*** Given data Section Begins ***

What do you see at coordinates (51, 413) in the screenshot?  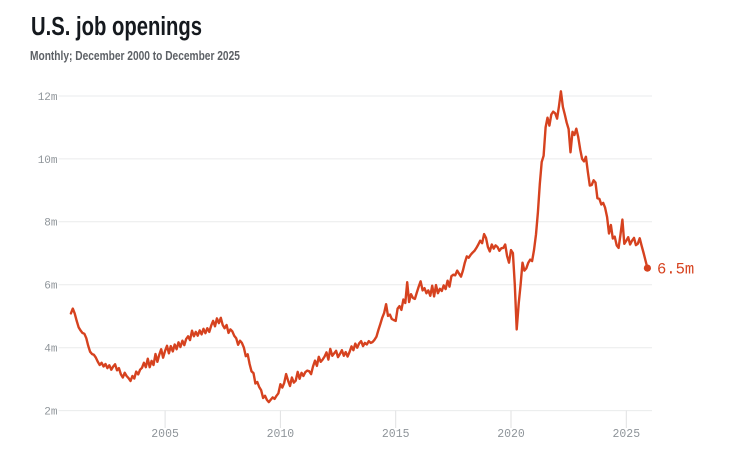 I see `svg-text: 2m` at bounding box center [51, 413].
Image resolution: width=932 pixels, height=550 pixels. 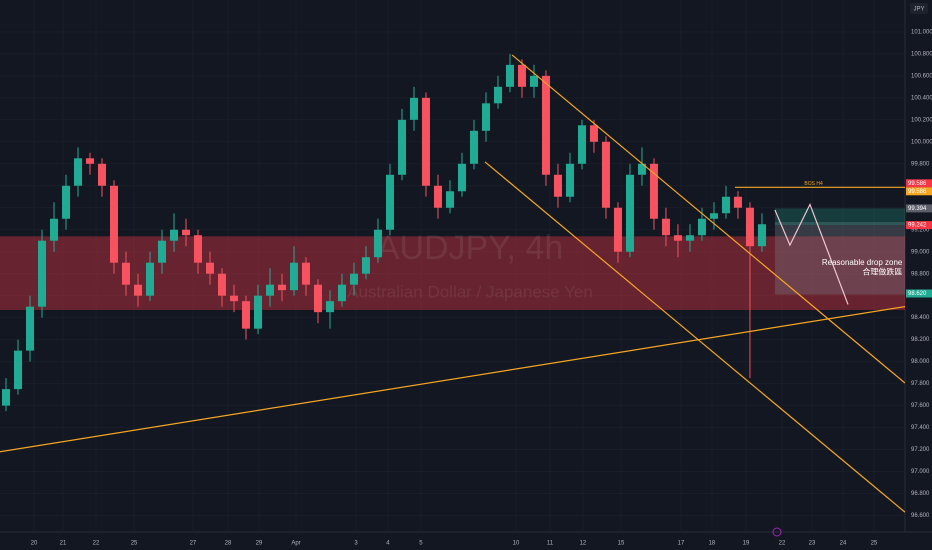 What do you see at coordinates (920, 428) in the screenshot?
I see `y-tick-label: 97.400` at bounding box center [920, 428].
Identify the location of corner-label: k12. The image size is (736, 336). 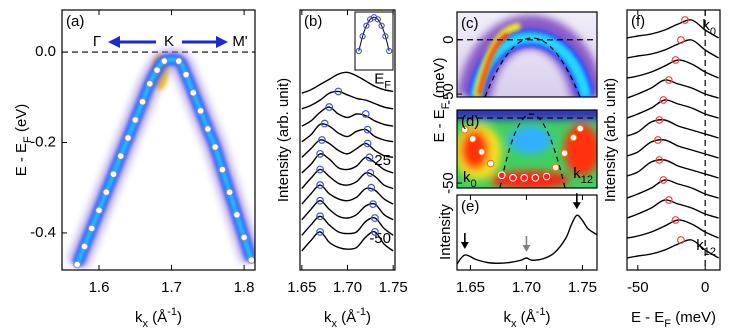
(583, 176).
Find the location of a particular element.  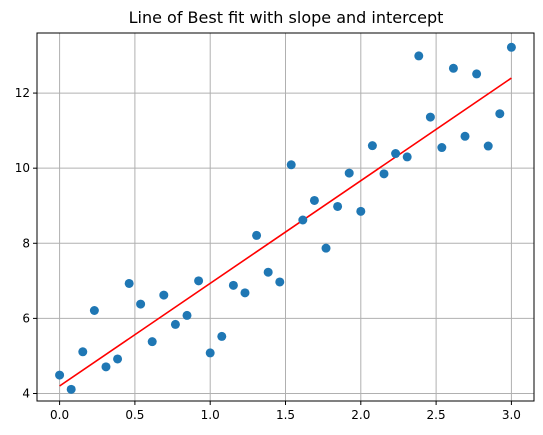

x-tick-label: 2.0 is located at coordinates (360, 415).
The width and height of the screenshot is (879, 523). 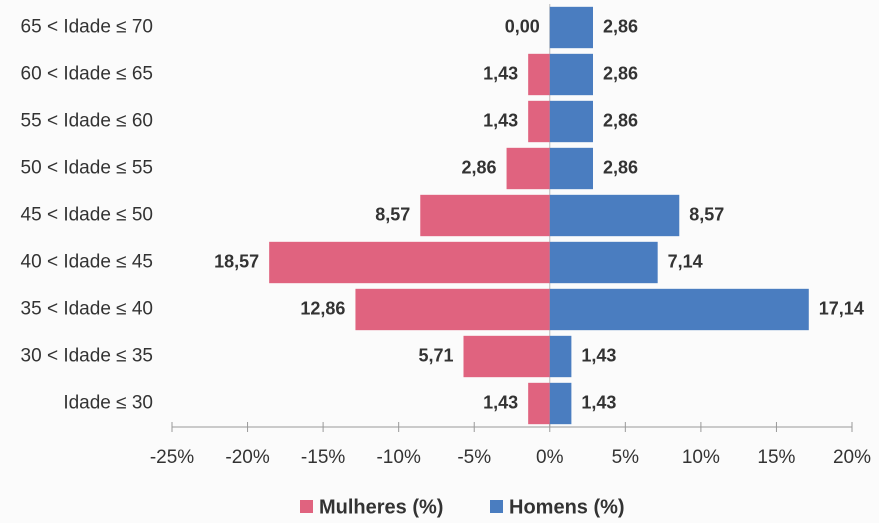 What do you see at coordinates (852, 458) in the screenshot?
I see `x-tick-label: 20%` at bounding box center [852, 458].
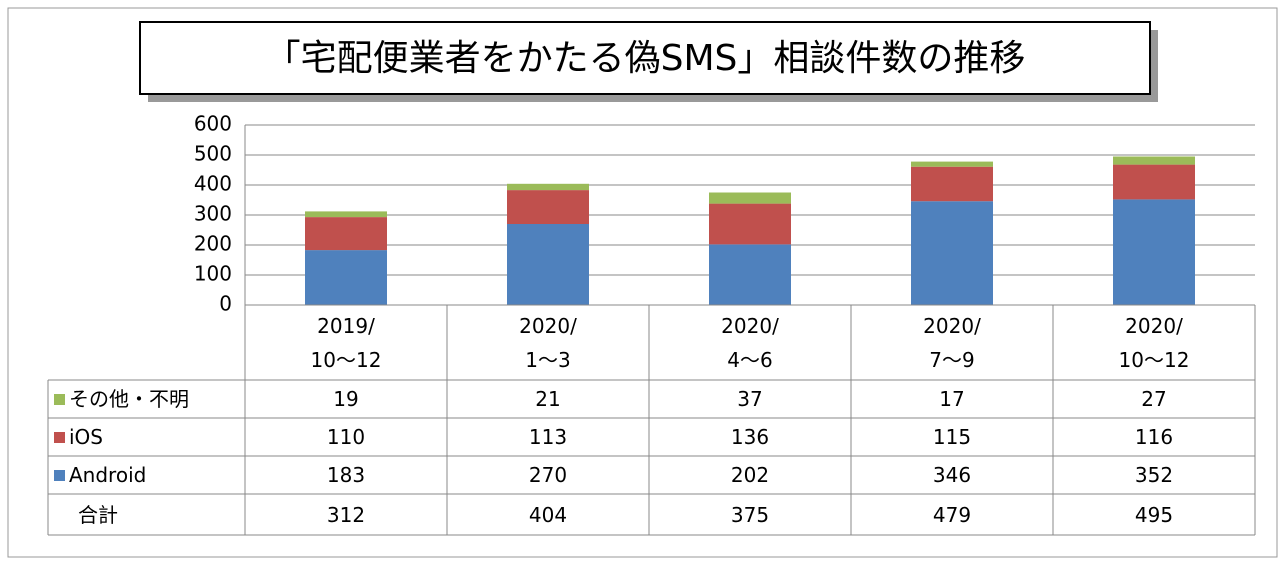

*** Given data Section Ends ***

* **What this task involves**: Reproduce the data starting at the line that contains "Identify the location" and ending at the line that contains "x-tick-label: 2.0 is", substituting "specific" for "particular" and leaving everything else unchanged. Omit the pictures from your answer.

* **Reply to the task**:
Identify the location of corner-label: k12. The image size is (736, 336). 
(583, 176).
Find the location of a specific element.  

x-tick-label: 2.0 is located at coordinates (360, 415).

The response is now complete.